Dear President Obama, with your speech coming tonight on resetting Arab relations, I have been wanting to write all week with some perspectives for you and my fellow Americans and global citizens to share from one Arab-American who tried to stop 9/11 before it happened and was silenced.
Millions of people in every country around the world knew things were hitting a boiling point against US and Western foreign policy in the 1990’s, not just people in the Middle East. This ranged from World Bank economists like Joseph Stieglitz jumping ship over oppressive Washington Consensus international economic development policies to the Republican union members protesting job losses along side anarchist human rights activists in Seattle in 1999.
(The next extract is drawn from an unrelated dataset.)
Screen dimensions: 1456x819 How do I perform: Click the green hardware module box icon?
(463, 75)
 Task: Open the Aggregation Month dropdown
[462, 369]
As an Iraqi American, the global implications and interconnectedness of this climactic context for human society, that capitalism as we had known it was no longer sustainable for either the planet or international security, was deeply personal. I’d already witnessed my family being bombed over oil in the early 1990’s. As a student of history and International relations, as well as a member of the global generation, I knew the first war on Iraq, much less the second, wasn’t about Saddam Hussein, or even really about oil.
What the wars on Iraq, the war on terror, the outdated US support of dictators from Qaddafi to Assad, or support of Israel’s status quo of illegal occupation of Palestine have been about is the efforts of a no longer sustainable global economic system desperately trying to stay alive against all odds.
Because I realized the magnitude of the problem, I have always chosen total non-violence because I was forced to realize the real enemy, the cause of my family’s suffering, the cause of 9/11, or the loss of jobs in the United States to job-flight, wasn’t US foreign policy, George Bush, or Bin Laden. These, like the Israeli-Palestinian conflict itself, are only symptoms of a universal malaise affecting all of us across even disputed boundaries: we cannot afford to live unequally as a human race anymore.
There is no place on earth with a longer, deeper history of Democracy than the Middle East. The question of societal sustainability was at the center of Monotheism which developed in the region and had several revolutions from Judaism to Christianity to Islam in its quest to perfect how to achieve that more equal society.
The world now knows that none of these organized religions, nor communism, nor capitalism as we’ve known it, nor Al Qaeda nor the war on terror have given us that more equal society invoked by every social visionary from Buddha, Isaiah, Jesus, Mohammad, Ghandi to Martin Luther King, Jr.
You may think I’m a dreamer, but as someone who’s lived his life at the epicenter of our generation’s greatest global conflict, I know in my heart that the only way truly forward is to seize the opportunity we have now to raise hi on our shoulders that dream of a more equal society that we all share and pick up the true light of freedom.
Whether we’re Palestinians or Israeli’s, Pakistani’s from the Northwestern Frontier Province or Americans from Appalachian high country, a critical mass of global citizens now knows that nothing less than a systemic shift in the way humankind lives with each other and with our planet can hope to effect any where near the scale of change necessary, for the Middle East, or the world.
Anyone who thinks the Arab spring was rooted in myopic national movements without a global consciousness is failing to see the true, great opportunity we have before us as a human race today to achieve what every society before ours has hoped for but could never attain: an International Movement for Civil Rights to create a more equal and just society, one in which human kind lives equally with each other and with the planet.
We have a once-in-the-history of humankind opportunity before us today: to jump-start that great movement. President Obama, I hope you have the audacity and vision to do what human society needs and our long history demands. I hope you will be so brave as to make your speech noteworthy.
As both a global and American citizen, one who’s attended Christian churches in North Dakota, taught Jewish children in the Appalachian mountains, and takes part in Muslim weddings in Karachi, I hope you are listening to the world and the demands of history, not the demands of a withering global economic hierarchy.